On July 20, Kapono Kobylanski, a 2005 University of La Verne graduate, won the sixth annual Ginoong Pilipinas (Mr. Philippines) U.S.A. title.

“Right when I won, and even now, it feels so surreal,” said Kobylanski, who graduated from La Verne with a degree in finance and a speech communications minor.

Kobylanski is Filipino, Hawaiian, Polish, Irish, Scottish, Portuguese, Chinese, American Indian, English and Spanish.

The competition, which follows the same basic rules of a pageant, took place at the Radisson Hotel in Los Angeles.

Kobylanski decided to compete in the pageant for four main reasons: to learn more about his culture and get back to his roots, to support humanitarian efforts, to gain self accomplishment and to be a part of the White Ribbon Campaign, a non-profit organization focused on ending violence against women.

The White Ribbon Campaign helped put on the Ginoong Philipinas event.

During his time at La Verne, Kobylanski was active in several groups, clubs and organizations on campus.

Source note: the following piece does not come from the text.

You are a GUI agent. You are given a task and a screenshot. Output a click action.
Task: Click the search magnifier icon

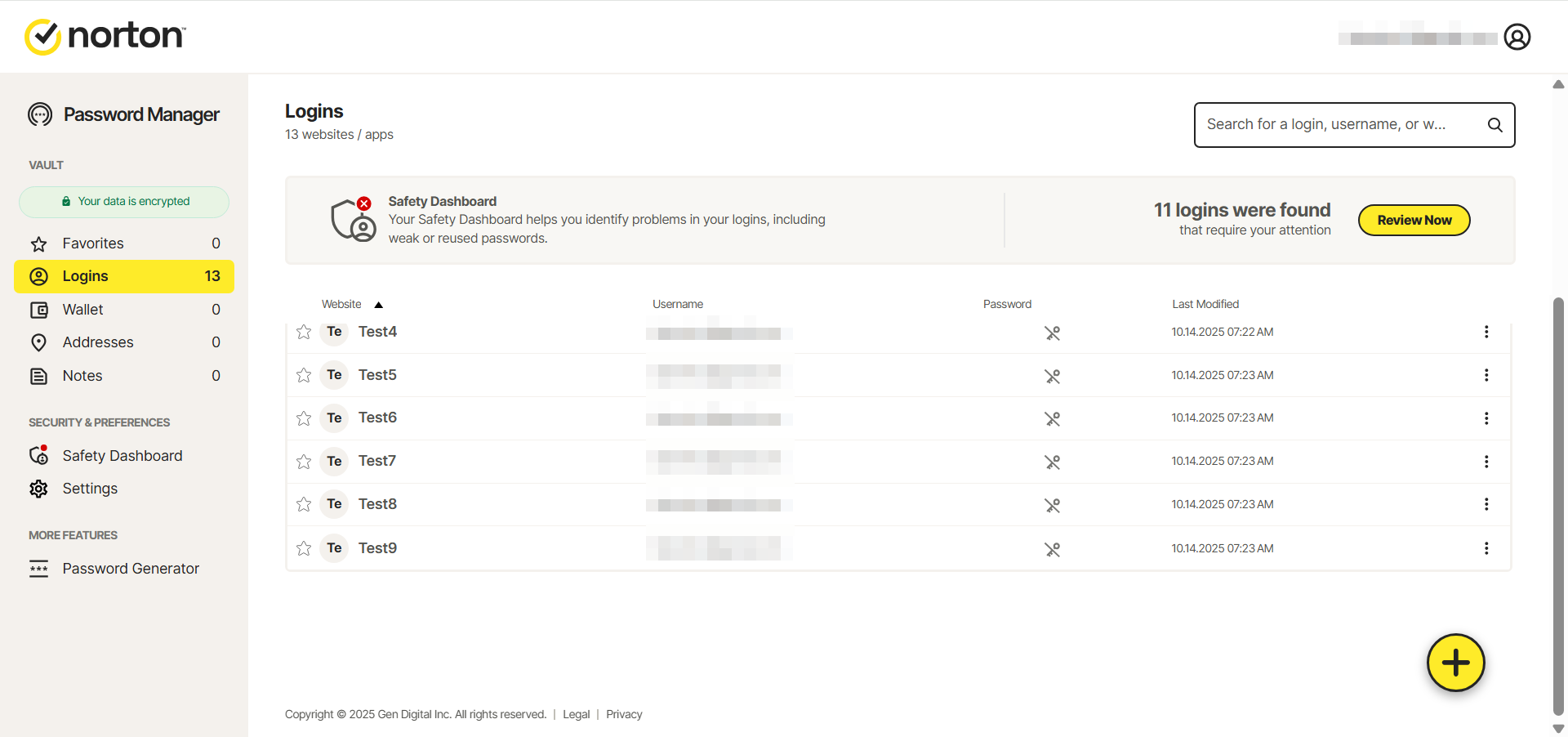(x=1494, y=125)
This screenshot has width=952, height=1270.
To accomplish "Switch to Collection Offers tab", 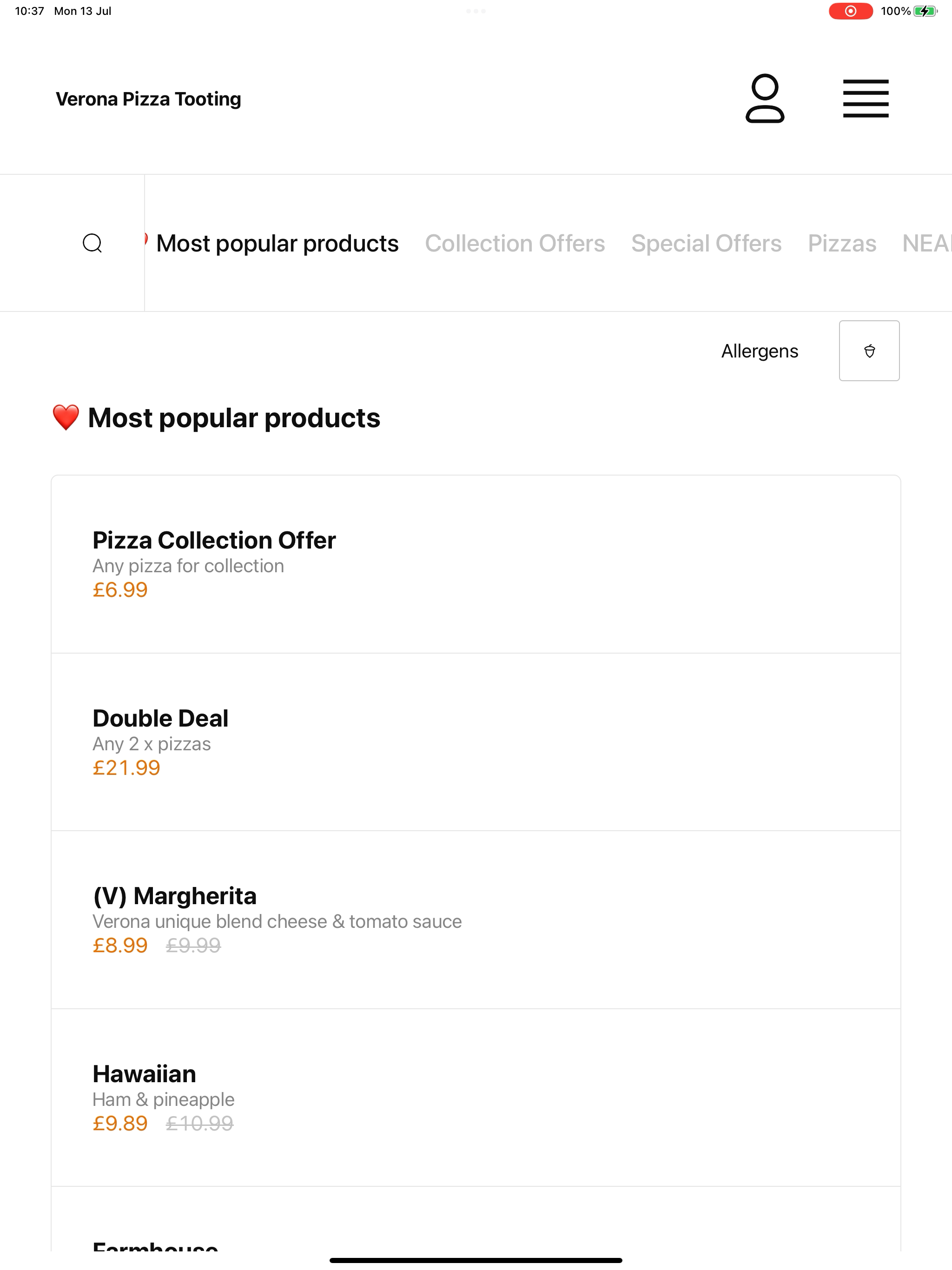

“He was very well known on campus,” said Mike Cordova, La Verne alumnus and one of Kobylanski’s little brothers in the Phi Delta Theta fraternity.

“Kapono was very involved and held many leadership positions,” Eugene Shang, associate director of housing, said. “He was very dedicated to the ULV community.”

Those who know Kapono describe him as an outgoing, energetic guy with a good head on his shoulders.

Kobylanski also competed in the Mr. ULV pageant while at La Verne, but feels that his modeling and acting are what really prepared him for the next level of competition.

Twenty-one men competed in the televised pageant, which was covered by over twenty different media outlets including U.S. Asian Wire, Asian Week and Philippine News.

The competition included five major categories: sportswear, Barong (an embroidered formal garment from the Philippines), swimwear, tuxedo and the interview.

Before the Barong event, the producer told us what to do to be our best,” Kobylanski said. “To win the event, it’s your face up, the Barong and your body sell themselves.”

“It seemed as if his personality and looks won him the competition,” Cordova said.

During the interview part of the competition, each contestant was asked one question concerning the White Ribbon Campaign.

Kobylanski’s question: How would he react if he overheard a male co-worker talking down to a woman in a work environment.

“Before they speak or act, they should think about how they would feel in that situation,” Kobylanski said when asked to sum up his response.

As the reigning Mr. Philippines, Kobylanski has been busy traveling to events such as the 15th Annual Pistahan Parade and Festival and the 18th Annual Prince Jonah Kuhio Ho’olaule’a Pacific Islands Festival, promoting the White Ribbon Campaign and providing Filipino America with a positive role model.

On top of all his new responsibilities, Kobylanski works as a financial analyst for First American Title Company.

He also recently began his own clothing company KKI and spends any free time modeling and acting.

“I’m so busy now,” Kobylanski said. “I didn’t have all of this before. I love it.”